→ **Instruction**
Can you set down every line of the data below without changing anything?

→ **Provided records**
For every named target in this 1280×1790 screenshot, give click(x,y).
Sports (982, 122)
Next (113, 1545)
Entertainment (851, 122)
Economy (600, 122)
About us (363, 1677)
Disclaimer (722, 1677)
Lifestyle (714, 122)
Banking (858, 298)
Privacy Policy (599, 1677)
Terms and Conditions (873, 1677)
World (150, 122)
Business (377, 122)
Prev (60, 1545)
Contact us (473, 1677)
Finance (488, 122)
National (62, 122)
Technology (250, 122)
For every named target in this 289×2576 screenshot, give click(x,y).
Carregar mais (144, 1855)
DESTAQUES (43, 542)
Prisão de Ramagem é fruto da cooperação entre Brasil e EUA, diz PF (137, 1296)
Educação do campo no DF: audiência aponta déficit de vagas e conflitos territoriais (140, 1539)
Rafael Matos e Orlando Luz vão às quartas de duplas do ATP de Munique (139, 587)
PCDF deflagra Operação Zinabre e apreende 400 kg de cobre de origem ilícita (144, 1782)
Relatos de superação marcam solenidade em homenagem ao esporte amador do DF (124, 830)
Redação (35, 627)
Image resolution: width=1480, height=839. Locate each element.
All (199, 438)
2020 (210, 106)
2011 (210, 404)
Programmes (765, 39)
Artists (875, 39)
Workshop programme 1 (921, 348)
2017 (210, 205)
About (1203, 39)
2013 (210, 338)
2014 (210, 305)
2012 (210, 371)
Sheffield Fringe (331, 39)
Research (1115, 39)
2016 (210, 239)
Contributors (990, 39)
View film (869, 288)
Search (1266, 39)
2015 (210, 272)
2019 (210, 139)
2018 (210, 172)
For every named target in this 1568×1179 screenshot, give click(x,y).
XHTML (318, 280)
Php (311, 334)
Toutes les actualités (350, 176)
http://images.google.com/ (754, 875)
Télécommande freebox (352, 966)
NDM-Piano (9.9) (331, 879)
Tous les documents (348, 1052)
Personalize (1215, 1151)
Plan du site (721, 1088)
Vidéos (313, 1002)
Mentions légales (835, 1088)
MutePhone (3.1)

→ **Solution**
For every named target in this 1280×1790 screenshot, give click(x,y).
Sports (982, 122)
Next (113, 1545)
Entertainment (851, 122)
Economy (600, 122)
About us (363, 1677)
Disclaimer (722, 1677)
Lifestyle (714, 122)
Banking (858, 298)
Privacy Policy (599, 1677)
Terms and Conditions (873, 1677)
World (150, 122)
Business (377, 122)
Prev (60, 1545)
Contact us (473, 1677)
Finance (488, 122)
National (62, 122)
Technology (250, 122)
For every named target in this 289×2576 screenshot, give click(x,y).
Carregar mais (144, 1855)
DESTAQUES (43, 542)
Prisão de Ramagem é fruto da cooperação entre Brasil e EUA, diz PF (137, 1296)
Educação do campo no DF: audiência aponta déficit de vagas e conflitos territoriais (140, 1539)
Rafael Matos e Orlando Luz vão às quartas de duplas do ATP de Munique (139, 587)
PCDF deflagra Operação Zinabre e apreende 400 kg de cobre de origem ilícita (144, 1782)
Relatos de superação marcam solenidade em homenagem ao esporte amador do DF (124, 830)
Redação (35, 627)
Image resolution: width=1480, height=839. Locate each element.
All (199, 438)
2020 (210, 106)
2011 (210, 404)
Programmes (765, 39)
Artists (875, 39)
Workshop programme 1 (921, 348)
2017 (210, 205)
About (1203, 39)
2013 (210, 338)
2014 (210, 305)
2012 (210, 371)
Sheffield Fringe (331, 39)
Research (1115, 39)
2016 (210, 239)
Contributors (990, 39)
View film (869, 288)
Search (1266, 39)
2015 (210, 272)
2019 (210, 139)
2018 (210, 172)
For every named target in this 1568×1179 screenshot, give click(x,y).
XHTML (318, 280)
Php (311, 334)
Toutes les actualités (350, 176)
http://images.google.com/ (754, 875)
Télécommande freebox (352, 966)
NDM-Piano (9.9) (331, 879)
Tous les documents (348, 1052)
Personalize (1215, 1151)
Plan du site (721, 1088)
Vidéos (313, 1002)
Mentions légales (835, 1088)
MutePhone (3.1)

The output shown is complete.